Will France’s health pass collect my private information?
The government intends to roll out the pass to facilitate foreign travel and grant people access to large events
Both France and the EU are developing a type of “health pass” aimed at facilitating travel this summer.
The French pass will also be used to allow people to access certain large events, such as sports events, gigs or exhibitions.
President Emmanuel Macron has said that from June 9, the pass will be used to allow foreign tourists to enter France.
Both France’s and the EU’s pass will complement each other. For the EU pass to work, it requires each member state to create a way for certificates to be generated and also verified. These certificates will be given for Covid-19 PCR tests and for vaccinations.

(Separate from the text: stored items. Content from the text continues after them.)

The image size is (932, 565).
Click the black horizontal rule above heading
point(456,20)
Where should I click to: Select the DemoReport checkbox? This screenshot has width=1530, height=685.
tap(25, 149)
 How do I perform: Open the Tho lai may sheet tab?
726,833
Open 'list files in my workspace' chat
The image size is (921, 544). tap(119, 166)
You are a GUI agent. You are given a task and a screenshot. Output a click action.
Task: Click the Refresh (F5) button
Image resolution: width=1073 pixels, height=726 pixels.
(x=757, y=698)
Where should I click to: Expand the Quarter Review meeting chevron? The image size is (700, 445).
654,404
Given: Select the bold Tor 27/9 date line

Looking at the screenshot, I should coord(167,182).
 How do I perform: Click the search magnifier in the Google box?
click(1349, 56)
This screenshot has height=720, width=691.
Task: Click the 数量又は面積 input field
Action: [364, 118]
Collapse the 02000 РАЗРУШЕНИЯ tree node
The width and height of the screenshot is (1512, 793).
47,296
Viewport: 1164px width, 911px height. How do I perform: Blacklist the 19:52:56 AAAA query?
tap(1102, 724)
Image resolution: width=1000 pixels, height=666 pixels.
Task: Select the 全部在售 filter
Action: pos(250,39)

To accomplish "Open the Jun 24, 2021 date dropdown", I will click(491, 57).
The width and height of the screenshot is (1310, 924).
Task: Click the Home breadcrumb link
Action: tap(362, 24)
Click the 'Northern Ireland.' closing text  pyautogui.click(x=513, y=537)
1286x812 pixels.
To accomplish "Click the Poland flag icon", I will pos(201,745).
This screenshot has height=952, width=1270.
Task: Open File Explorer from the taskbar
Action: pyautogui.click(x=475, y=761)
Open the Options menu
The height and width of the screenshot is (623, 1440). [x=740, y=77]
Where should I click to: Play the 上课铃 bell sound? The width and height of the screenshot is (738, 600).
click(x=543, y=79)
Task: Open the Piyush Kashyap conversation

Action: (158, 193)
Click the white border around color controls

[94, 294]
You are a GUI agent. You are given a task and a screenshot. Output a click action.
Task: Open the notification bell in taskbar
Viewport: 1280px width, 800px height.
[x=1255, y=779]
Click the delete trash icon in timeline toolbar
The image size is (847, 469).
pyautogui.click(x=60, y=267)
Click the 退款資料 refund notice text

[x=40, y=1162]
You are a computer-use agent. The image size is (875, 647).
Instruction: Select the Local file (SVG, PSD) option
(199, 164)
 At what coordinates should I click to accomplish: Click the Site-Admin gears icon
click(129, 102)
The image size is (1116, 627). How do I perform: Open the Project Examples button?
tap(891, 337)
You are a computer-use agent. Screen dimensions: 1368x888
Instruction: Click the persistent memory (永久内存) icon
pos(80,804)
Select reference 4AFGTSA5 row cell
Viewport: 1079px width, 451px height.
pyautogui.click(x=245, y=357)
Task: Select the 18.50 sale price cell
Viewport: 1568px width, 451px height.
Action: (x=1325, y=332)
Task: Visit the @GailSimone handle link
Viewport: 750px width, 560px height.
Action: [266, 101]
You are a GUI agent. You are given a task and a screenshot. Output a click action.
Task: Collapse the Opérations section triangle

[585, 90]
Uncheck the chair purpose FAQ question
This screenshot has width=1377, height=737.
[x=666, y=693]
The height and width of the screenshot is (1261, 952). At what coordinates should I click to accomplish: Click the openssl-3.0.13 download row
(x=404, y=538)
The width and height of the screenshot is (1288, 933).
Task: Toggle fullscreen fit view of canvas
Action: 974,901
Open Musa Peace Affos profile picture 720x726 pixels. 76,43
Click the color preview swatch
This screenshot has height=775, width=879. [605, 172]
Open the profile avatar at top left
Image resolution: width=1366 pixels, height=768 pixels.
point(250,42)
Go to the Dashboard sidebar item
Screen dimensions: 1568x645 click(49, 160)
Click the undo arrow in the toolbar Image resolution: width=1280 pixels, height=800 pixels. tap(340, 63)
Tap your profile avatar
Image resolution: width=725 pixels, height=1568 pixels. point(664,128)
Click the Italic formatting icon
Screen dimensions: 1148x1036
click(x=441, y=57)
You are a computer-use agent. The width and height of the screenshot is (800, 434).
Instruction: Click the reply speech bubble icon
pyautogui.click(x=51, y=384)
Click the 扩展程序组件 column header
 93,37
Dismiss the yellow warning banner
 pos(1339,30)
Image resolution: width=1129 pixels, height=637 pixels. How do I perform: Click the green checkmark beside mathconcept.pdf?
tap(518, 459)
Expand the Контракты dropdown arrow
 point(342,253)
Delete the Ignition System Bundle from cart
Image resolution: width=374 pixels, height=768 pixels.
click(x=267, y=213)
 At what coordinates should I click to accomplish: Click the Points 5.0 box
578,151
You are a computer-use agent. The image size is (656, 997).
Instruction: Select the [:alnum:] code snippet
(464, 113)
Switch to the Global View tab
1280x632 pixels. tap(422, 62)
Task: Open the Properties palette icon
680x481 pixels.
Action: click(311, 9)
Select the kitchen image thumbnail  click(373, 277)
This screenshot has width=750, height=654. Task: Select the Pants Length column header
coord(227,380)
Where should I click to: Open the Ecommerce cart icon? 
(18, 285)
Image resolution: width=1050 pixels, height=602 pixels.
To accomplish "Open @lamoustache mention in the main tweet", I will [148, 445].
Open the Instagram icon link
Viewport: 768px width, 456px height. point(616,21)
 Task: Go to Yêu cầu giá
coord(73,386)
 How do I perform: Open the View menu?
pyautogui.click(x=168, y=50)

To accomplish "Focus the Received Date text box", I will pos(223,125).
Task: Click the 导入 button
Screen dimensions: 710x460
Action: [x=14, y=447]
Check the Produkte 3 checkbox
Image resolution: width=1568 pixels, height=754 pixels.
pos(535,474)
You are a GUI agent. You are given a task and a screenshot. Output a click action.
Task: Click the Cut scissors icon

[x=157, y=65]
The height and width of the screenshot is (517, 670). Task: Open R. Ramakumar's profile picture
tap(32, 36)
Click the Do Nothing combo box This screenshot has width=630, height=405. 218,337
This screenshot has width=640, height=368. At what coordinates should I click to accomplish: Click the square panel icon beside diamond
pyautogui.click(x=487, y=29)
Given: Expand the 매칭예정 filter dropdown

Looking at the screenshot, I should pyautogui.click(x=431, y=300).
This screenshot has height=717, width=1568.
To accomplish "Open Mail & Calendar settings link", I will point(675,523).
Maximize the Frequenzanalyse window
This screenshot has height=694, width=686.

France is doing this through its track and trace application TousAntiCovid.
In the app there is a section called “carnet” (notebook in English). The carnet allows people to scan a QR code that can be found on all Covid-19 PCR test result certificates and all new vaccination certificates.
Anyone who has been vaccinated previously and who has not received a certificate with a QR code will have to wait until mid-May to be able to register their certificate on the app. This will be done through France’s health insurance agency Ameli.fr.
The EU COVID-19 Certificates and France’s “carnet” health pass will use a system of digital signatures to operate.
In short, this means that each authority that can issue a Covid-19 test certificate or vaccination certificate (hospitals, laboratories, pharmacies, etc.) will have access to a digital signature. Some authorities will share these, but there will be hundreds or thousands of them in France alone.
These will all be stored in a central database in France.
It is these signatures that will be kept within the QR code on the certificates.
This means that when, for example, a travel authority at an airport scans the QR code, the scanner will read the digital signature and if it finds a match of this signature in France’s central database, then it means the certificate is authentic.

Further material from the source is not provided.